**WORK TO DO**
Copy out the rows below word for word, from the first row through the line containing "pos(547,47)", inclusive.

(Records)

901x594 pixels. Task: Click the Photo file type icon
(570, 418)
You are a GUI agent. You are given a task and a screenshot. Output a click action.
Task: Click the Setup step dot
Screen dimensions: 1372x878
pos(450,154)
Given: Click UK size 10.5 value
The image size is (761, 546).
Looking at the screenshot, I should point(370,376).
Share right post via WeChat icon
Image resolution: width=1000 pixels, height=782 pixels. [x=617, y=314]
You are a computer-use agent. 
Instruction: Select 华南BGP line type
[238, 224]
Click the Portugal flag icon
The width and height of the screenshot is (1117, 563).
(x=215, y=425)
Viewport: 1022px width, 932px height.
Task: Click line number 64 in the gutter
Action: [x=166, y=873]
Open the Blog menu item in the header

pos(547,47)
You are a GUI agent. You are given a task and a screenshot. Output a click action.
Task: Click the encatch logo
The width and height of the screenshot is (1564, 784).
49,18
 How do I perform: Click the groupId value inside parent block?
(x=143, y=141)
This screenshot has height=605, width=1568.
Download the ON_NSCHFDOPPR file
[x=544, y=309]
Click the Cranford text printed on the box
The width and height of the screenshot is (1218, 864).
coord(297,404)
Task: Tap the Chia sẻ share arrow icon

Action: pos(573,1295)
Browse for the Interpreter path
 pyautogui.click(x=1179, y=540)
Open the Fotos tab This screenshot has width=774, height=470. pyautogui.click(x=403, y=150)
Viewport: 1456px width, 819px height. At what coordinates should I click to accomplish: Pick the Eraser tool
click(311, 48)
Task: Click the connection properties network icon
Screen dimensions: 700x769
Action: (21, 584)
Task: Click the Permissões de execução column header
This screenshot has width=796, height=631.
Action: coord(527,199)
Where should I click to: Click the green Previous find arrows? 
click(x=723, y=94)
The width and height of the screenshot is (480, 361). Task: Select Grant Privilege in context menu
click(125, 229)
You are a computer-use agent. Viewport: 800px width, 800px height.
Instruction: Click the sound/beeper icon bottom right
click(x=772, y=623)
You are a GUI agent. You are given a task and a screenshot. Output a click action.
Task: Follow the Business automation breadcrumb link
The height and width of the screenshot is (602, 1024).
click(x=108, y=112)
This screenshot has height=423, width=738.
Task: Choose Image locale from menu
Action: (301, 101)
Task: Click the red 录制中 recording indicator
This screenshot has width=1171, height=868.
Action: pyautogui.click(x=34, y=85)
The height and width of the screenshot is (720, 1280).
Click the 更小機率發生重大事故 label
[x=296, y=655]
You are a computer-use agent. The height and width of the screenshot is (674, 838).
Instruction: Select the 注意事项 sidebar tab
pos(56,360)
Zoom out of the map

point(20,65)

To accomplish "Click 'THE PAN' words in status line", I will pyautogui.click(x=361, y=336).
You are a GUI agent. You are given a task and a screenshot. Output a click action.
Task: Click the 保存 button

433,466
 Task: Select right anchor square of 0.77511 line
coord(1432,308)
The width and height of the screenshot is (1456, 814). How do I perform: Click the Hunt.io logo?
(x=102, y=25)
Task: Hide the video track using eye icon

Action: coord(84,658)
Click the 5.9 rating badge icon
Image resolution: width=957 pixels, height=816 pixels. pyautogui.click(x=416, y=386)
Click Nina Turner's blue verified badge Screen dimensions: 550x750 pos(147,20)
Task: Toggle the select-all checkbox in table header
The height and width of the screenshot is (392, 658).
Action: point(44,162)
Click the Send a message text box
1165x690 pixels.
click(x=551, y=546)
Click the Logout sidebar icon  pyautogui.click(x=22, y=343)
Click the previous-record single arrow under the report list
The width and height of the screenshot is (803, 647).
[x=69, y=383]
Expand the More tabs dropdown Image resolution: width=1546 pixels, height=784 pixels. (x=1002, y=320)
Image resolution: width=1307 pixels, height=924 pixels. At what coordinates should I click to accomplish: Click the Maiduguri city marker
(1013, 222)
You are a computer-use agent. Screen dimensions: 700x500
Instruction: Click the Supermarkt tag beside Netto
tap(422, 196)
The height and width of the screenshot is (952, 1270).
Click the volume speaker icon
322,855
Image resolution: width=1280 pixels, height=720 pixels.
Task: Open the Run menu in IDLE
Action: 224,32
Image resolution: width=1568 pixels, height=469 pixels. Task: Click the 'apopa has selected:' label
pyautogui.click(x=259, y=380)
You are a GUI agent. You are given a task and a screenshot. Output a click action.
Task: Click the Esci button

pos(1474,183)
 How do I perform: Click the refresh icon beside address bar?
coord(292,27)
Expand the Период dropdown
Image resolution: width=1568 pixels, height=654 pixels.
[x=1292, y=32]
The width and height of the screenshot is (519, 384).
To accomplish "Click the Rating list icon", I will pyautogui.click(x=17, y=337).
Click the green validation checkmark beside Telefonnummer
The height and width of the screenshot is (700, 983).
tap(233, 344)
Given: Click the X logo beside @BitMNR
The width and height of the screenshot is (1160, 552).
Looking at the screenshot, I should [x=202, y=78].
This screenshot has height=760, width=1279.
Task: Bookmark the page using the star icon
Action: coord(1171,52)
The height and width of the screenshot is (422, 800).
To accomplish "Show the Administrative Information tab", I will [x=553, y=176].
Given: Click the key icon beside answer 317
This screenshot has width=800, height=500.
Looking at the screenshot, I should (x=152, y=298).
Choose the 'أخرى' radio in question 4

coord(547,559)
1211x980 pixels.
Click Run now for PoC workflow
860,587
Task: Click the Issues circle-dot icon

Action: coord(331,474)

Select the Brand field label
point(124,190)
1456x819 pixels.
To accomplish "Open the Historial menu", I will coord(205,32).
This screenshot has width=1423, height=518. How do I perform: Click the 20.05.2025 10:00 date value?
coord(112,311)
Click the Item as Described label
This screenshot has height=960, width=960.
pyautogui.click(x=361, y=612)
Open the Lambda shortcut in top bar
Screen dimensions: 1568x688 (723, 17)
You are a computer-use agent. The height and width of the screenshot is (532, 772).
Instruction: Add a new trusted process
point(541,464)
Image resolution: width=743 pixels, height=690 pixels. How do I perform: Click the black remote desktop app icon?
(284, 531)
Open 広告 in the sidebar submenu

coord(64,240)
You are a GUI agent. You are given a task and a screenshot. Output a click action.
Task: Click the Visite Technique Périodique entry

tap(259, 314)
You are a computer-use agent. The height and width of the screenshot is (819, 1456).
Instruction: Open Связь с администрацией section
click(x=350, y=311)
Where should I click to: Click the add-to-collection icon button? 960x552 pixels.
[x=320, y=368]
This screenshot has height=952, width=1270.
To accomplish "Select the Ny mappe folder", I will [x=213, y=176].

**THE COMPLETED TASK**
901x594 pixels. Task: Click the Photo file type icon
(570, 418)
You are a GUI agent. You are given a task and a screenshot. Output a click action.
Task: Click the Setup step dot
Screen dimensions: 1372x878
pos(450,154)
Given: Click UK size 10.5 value
The image size is (761, 546).
Looking at the screenshot, I should point(370,376).
Share right post via WeChat icon
Image resolution: width=1000 pixels, height=782 pixels. [x=617, y=314]
You are a computer-use agent. 
Instruction: Select 华南BGP line type
[238, 224]
Click the Portugal flag icon
The width and height of the screenshot is (1117, 563).
(x=215, y=425)
Viewport: 1022px width, 932px height.
Task: Click line number 64 in the gutter
Action: [x=166, y=873]
Open the Blog menu item in the header

pos(547,47)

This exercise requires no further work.